A inteligência precoce, o coração pulsante e a firmeza fazem Jane renegar as qualidades femininas da época e não aceitar sujeitar-se a um destino estreito e repleto de humilhações. Não se assuste, mas isso faz dela uma feminista. Quase setenta anos depois do início dos debates por igualdade de gênero na Inglaterra e na França, Jane/Charlotte ainda estão completamente à frente de seu tempo.
As cenas iniciais de aproximação entre Jane e o sr. Rochester são exemplos antológicos do uso da não violência, aliada à inteligência crítica, como forma de ultrapassar o lugar estreito onde a sociedade insiste em tentar manter as mulheres. No acidente que marca o primeiro encontro, enquanto ele a acusa por tê-lo derrubado do cavalo, ela o ajuda a montar de volta, mas sem se desculpar. Já em casa, diante da lareira e da aspereza do patrão, Jane não se intimida; ao contrário, sente-se digna e consegue se impor. Seu respeito por si mesma é tamanho que Rochester chega a assumir o próprio autoritarismo, como quem pede licença para continuar agindo como sempre fez. No encontro seguinte o patrão, disposto ao diálogo, convoca sua empregada Jane. Alega que, por ser mais velho, teria o direito de mandar nela. Frase com a qual ela discorda, realçando que “sua alegação de superioridade depende do uso que fez de seu tempo e experiência”, além de salientar o paradoxal fato de que ele “parece esquecer que me paga trinta libras ao ano para receber ordens suas”. Nessas três passagens, Jane delimita os espaços onde a relação dos dois pode se dar. Mais do que isso, estabelece os termos constitutivos da relação. A partir daí, Rochester é capaz de baixar as armas. Estão criadas as condições para florescer uma amizade, e mais tarde um amor.

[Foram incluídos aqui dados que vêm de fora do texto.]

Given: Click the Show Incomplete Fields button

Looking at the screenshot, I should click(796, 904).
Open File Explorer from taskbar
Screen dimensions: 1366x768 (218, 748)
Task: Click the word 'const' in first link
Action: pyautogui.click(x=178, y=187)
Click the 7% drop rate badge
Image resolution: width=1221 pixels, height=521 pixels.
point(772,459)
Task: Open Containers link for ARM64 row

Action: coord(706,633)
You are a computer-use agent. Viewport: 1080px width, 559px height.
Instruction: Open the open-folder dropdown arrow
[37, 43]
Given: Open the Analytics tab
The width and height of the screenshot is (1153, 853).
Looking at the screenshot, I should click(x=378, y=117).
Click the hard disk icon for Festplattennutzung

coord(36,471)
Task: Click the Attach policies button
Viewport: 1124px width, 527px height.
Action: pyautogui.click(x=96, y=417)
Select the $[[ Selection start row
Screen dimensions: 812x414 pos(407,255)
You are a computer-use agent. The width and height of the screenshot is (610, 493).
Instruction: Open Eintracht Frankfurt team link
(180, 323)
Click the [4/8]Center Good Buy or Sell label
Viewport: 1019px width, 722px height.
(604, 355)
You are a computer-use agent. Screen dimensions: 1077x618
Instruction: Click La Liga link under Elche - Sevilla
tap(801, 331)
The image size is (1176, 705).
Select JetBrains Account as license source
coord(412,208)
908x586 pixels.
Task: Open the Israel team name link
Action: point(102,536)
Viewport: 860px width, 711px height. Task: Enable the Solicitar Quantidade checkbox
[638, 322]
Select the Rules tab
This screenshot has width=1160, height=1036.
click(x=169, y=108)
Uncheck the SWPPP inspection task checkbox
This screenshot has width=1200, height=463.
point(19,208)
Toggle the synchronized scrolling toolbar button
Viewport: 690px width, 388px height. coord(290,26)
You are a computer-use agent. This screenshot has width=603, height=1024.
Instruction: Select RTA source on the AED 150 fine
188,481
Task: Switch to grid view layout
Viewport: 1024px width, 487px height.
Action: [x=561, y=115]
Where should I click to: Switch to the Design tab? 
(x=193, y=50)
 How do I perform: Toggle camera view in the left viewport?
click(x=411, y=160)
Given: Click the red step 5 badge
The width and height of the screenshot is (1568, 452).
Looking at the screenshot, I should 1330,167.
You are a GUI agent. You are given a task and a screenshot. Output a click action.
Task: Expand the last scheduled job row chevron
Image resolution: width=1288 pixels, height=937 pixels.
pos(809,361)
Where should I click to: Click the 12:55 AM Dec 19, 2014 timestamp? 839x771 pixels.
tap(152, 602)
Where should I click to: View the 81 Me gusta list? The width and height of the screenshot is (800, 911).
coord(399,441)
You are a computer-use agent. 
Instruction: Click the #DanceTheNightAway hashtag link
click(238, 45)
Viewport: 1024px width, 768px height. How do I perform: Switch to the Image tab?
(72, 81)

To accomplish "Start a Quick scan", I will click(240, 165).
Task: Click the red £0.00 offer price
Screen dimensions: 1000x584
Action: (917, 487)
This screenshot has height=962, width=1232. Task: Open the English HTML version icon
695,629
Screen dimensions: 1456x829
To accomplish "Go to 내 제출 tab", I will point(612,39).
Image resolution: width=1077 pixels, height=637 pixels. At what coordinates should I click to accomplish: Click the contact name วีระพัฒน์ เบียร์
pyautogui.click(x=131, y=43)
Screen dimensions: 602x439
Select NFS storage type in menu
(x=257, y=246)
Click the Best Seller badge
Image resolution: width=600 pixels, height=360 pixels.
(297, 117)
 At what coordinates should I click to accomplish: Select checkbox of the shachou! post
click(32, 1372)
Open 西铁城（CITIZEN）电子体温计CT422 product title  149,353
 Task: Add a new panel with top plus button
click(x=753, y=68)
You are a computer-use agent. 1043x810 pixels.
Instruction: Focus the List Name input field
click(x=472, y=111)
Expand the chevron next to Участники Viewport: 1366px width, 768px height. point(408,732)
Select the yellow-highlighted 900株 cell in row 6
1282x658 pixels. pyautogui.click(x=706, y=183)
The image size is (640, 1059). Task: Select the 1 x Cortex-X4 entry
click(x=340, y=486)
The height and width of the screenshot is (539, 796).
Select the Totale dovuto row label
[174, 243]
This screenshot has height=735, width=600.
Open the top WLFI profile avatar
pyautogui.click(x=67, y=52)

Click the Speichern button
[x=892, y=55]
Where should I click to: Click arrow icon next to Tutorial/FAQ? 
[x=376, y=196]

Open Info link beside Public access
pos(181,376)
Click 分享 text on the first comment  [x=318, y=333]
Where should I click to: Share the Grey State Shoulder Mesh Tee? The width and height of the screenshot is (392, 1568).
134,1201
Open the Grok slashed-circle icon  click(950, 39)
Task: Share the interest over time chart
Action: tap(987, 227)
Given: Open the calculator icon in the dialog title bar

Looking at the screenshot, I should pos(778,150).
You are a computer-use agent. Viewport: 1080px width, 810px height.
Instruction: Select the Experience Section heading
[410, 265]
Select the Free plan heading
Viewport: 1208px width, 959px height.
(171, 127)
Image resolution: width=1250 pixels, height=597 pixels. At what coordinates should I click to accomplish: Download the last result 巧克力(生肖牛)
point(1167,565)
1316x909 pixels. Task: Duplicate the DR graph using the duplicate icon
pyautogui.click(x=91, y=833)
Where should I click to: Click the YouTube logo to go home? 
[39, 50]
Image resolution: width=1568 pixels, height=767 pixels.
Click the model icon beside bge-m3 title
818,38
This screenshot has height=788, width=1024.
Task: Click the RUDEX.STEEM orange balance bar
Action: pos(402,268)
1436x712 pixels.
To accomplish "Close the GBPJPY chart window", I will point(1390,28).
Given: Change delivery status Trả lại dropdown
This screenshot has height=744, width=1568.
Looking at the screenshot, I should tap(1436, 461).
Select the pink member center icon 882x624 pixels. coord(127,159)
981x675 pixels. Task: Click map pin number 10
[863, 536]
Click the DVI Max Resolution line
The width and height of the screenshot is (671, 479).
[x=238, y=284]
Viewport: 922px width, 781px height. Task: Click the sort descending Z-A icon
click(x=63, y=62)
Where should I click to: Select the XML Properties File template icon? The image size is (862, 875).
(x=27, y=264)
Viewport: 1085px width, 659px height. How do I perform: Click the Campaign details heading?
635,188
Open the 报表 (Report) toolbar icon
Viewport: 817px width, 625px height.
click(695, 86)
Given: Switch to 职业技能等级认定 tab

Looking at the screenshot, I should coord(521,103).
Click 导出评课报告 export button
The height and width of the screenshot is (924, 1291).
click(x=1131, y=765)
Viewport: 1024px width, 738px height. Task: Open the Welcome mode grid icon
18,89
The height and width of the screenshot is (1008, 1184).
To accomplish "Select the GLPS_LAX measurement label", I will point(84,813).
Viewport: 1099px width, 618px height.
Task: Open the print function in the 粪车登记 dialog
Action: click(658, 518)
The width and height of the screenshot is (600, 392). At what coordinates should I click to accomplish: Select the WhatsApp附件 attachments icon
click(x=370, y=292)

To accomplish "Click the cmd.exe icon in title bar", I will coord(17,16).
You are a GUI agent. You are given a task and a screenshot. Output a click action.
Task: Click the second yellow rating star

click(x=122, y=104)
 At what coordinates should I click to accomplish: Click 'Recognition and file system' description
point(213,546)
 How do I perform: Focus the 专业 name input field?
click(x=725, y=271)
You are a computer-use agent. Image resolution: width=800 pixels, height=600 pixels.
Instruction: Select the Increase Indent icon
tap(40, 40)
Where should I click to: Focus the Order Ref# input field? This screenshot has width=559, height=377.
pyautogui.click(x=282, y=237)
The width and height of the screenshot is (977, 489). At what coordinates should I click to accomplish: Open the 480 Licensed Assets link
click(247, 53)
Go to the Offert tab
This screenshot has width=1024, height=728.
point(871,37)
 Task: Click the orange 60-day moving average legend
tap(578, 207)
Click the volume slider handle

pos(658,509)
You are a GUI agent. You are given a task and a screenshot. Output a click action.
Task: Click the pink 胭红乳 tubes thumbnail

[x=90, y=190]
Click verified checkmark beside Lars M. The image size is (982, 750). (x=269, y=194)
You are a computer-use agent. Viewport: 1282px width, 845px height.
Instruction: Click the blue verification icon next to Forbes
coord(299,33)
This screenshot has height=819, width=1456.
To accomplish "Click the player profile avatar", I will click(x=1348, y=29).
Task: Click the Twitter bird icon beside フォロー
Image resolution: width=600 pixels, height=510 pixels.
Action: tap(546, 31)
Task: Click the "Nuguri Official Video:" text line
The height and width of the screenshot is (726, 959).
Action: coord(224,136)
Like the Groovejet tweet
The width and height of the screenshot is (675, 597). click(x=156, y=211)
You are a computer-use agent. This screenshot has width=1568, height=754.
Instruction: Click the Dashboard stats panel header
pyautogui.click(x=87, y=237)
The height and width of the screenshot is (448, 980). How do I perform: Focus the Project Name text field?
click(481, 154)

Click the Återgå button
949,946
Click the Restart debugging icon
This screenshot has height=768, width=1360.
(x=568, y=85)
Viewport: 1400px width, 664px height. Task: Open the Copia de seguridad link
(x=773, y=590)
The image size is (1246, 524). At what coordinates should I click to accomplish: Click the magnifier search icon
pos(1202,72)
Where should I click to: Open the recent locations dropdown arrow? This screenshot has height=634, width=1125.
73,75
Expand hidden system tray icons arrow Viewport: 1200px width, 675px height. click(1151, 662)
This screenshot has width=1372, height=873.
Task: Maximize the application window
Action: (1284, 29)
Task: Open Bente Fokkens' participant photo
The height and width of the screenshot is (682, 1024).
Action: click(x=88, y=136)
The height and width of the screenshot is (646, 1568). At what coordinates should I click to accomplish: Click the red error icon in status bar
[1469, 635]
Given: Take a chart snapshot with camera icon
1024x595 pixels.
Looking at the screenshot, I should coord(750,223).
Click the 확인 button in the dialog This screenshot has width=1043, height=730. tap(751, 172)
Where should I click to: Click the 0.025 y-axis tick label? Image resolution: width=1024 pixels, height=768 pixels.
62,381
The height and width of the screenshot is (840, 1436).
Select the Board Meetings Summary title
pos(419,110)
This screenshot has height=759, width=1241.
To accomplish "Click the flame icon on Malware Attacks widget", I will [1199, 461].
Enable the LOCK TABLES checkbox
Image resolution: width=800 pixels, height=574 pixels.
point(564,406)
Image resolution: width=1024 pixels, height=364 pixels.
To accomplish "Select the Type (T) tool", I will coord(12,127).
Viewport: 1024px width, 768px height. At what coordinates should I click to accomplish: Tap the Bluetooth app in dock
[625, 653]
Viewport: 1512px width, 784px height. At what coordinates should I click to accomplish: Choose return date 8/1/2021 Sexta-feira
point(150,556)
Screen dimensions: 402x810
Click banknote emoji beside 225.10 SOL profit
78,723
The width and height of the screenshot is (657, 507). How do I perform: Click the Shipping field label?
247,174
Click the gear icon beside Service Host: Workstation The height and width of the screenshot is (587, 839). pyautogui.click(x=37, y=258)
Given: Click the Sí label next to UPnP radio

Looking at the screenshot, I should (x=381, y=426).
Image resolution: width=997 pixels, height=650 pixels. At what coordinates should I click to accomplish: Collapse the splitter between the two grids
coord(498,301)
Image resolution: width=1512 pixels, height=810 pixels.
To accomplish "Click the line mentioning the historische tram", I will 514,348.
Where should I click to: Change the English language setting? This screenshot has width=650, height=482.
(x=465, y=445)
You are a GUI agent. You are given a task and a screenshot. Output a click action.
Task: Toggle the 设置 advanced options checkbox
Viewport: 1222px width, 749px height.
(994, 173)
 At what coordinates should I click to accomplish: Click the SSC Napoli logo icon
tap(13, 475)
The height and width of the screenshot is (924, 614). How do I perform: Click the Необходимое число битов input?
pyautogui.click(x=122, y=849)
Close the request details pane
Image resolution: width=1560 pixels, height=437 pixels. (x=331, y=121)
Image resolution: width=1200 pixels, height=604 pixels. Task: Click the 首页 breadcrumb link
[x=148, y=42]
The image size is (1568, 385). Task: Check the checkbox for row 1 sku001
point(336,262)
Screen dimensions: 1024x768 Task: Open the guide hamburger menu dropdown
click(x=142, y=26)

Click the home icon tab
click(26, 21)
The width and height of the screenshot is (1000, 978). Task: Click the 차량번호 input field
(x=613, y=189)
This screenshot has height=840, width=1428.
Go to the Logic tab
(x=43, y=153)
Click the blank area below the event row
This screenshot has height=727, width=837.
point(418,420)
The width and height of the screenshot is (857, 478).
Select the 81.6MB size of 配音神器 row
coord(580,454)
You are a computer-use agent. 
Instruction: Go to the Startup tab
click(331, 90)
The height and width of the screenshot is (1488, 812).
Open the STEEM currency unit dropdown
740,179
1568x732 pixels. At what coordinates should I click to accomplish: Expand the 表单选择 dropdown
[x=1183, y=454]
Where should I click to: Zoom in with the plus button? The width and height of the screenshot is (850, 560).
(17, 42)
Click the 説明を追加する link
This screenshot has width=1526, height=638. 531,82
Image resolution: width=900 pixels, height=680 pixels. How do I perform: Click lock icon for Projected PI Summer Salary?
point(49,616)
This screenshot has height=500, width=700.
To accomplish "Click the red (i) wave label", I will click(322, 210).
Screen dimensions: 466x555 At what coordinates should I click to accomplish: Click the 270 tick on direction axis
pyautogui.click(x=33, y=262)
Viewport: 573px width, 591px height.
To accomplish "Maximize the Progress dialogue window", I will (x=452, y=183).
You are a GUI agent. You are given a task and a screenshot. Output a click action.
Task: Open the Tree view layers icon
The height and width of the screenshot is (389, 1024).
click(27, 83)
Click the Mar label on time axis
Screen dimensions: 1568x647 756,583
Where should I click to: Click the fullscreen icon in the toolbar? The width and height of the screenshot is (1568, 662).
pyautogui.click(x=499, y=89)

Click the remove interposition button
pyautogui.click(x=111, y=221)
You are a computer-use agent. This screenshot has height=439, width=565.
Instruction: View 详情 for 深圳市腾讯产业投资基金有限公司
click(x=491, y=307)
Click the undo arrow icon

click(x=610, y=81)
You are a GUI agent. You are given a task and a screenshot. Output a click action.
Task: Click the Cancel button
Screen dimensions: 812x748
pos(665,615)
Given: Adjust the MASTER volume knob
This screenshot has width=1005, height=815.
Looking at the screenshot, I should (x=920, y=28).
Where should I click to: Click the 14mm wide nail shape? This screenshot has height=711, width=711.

Joyce Carol Oates, novamente, escreveu: “Jane pensa, entende, julga. É sua inteligência que primeiro a torna atraente para Rochester, o fato de ela o enfrentar, de ultrapassá-lo racionalmente. Ela pesa e compara sua relação potencial com St. John à que tem com Rochester. Ela sabe onde funcionará melhor, ampliando sua capacidade de fazer o bem e sendo mais feliz. Da mesma forma, a chave para seu casamento com Rochester é o fato de que ela se tornou sua igual, financeira e socialmente. Ela pode aceitá-lo em seus próprios termos. É uma escolha intelectual, tanto quanto uma rendição emocional. É uma das coisas que fazem de Jane Eyre um romance feminista radical, uma boa distância à frente de seu tempo (e da época de Virginia Woolf).”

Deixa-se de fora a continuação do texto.